**Work to complete**
Render all of the material below as a Markdown table with two columns, Row and Text. Put a running number in Row and the line itself in Text, and leave out blank lines.

════════════════

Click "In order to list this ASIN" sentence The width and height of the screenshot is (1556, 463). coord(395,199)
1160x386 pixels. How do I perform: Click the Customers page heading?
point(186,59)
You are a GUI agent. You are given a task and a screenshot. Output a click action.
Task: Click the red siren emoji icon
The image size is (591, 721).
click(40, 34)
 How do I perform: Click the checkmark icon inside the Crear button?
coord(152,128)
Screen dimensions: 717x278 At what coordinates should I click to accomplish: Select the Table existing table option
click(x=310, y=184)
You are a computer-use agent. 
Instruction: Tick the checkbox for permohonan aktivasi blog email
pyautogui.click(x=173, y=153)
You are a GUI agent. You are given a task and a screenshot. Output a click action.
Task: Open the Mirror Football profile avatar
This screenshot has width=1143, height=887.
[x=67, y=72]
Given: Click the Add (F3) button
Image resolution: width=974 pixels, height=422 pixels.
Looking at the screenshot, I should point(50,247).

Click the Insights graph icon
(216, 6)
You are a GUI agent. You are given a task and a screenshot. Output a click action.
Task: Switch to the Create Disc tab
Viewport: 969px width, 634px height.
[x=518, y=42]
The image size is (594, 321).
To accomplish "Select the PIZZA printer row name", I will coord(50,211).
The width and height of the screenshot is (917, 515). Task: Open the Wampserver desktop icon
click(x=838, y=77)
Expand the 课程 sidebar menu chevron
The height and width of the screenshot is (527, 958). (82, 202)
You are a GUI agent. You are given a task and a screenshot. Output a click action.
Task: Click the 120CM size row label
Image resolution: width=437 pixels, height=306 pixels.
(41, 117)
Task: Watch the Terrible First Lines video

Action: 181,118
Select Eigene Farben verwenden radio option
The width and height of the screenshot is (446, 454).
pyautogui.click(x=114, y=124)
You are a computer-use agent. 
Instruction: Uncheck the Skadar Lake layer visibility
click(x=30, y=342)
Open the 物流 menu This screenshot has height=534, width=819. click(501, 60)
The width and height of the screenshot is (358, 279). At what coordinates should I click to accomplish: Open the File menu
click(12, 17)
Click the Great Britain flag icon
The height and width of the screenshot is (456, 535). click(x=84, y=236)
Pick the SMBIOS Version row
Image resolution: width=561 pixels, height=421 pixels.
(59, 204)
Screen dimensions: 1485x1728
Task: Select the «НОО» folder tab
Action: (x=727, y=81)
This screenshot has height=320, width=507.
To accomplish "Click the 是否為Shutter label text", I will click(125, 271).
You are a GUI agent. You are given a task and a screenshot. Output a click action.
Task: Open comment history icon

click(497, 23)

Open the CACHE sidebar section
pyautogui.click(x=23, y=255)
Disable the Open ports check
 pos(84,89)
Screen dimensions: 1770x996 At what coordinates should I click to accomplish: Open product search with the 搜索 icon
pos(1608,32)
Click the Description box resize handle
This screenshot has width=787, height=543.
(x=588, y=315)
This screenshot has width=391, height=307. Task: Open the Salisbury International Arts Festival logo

════════════════

**Result of the exercise**
| Row | Text |
|---|---|
| 1 | Click "In order to list this ASIN" sentence The width and height of the screenshot is (1556, 463). coord(395,199) |
| 2 | 1160x386 pixels. How do I perform: Click the Customers page heading? |
| 3 | point(186,59) |
| 4 | You are a GUI agent. You are given a task and a screenshot. Output a click action. |
| 5 | Task: Click the red siren emoji icon |
| 6 | The image size is (591, 721). |
| 7 | click(40, 34) |
| 8 |  How do I perform: Click the checkmark icon inside the Crear button? |
| 9 | coord(152,128) |
| 10 | Screen dimensions: 717x278 At what coordinates should I click to accomplish: Select the Table existing table option |
| 11 | click(x=310, y=184) |
| 12 | You are a computer-use agent.  |
| 13 | Instruction: Tick the checkbox for permohonan aktivasi blog email |
| 14 | pyautogui.click(x=173, y=153) |
| 15 | You are a GUI agent. You are given a task and a screenshot. Output a click action. |
| 16 | Task: Open the Mirror Football profile avatar |
| 17 | This screenshot has width=1143, height=887. |
| 18 | [x=67, y=72] |
| 19 | Given: Click the Add (F3) button |
| 20 | Image resolution: width=974 pixels, height=422 pixels. |
| 21 | Looking at the screenshot, I should point(50,247). |
| 22 | Click the Insights graph icon |
| 23 | (216, 6) |
| 24 | You are a GUI agent. You are given a task and a screenshot. Output a click action. |
| 25 | Task: Switch to the Create Disc tab |
| 26 | Viewport: 969px width, 634px height. |
| 27 | [x=518, y=42] |
| 28 | The image size is (594, 321). |
| 29 | To accomplish "Select the PIZZA printer row name", I will coord(50,211). |
| 30 | The width and height of the screenshot is (917, 515). Task: Open the Wampserver desktop icon |
| 31 | click(x=838, y=77) |
| 32 | Expand the 课程 sidebar menu chevron |
| 33 | The height and width of the screenshot is (527, 958). (82, 202) |
| 34 | You are a GUI agent. You are given a task and a screenshot. Output a click action. |
| 35 | Task: Click the 120CM size row label |
| 36 | Image resolution: width=437 pixels, height=306 pixels. |
| 37 | (41, 117) |
| 38 | Task: Watch the Terrible First Lines video |
| 39 | Action: 181,118 |
| 40 | Select Eigene Farben verwenden radio option |
| 41 | The width and height of the screenshot is (446, 454). |
| 42 | pyautogui.click(x=114, y=124) |
| 43 | You are a computer-use agent.  |
| 44 | Instruction: Uncheck the Skadar Lake layer visibility |
| 45 | click(x=30, y=342) |
| 46 | Open the 物流 menu This screenshot has height=534, width=819. click(501, 60) |
| 47 | The width and height of the screenshot is (358, 279). At what coordinates should I click to accomplish: Open the File menu |
| 48 | click(12, 17) |
| 49 | Click the Great Britain flag icon |
| 50 | The height and width of the screenshot is (456, 535). click(x=84, y=236) |
| 51 | Pick the SMBIOS Version row |
| 52 | Image resolution: width=561 pixels, height=421 pixels. |
| 53 | (59, 204) |
| 54 | Screen dimensions: 1485x1728 |
| 55 | Task: Select the «НОО» folder tab |
| 56 | Action: (x=727, y=81) |
| 57 | This screenshot has height=320, width=507. |
| 58 | To accomplish "Click the 是否為Shutter label text", I will click(125, 271). |
| 59 | You are a GUI agent. You are given a task and a screenshot. Output a click action. |
| 60 | Task: Open comment history icon |
| 61 | click(497, 23) |
| 62 | Open the CACHE sidebar section |
| 63 | pyautogui.click(x=23, y=255) |
| 64 | Disable the Open ports check |
| 65 |  pos(84,89) |
| 66 | Screen dimensions: 1770x996 At what coordinates should I click to accomplish: Open product search with the 搜索 icon |
| 67 | pos(1608,32) |
| 68 | Click the Description box resize handle |
| 69 | This screenshot has width=787, height=543. |
| 70 | (x=588, y=315) |
| 71 | This screenshot has width=391, height=307. Task: Open the Salisbury International Arts Festival logo |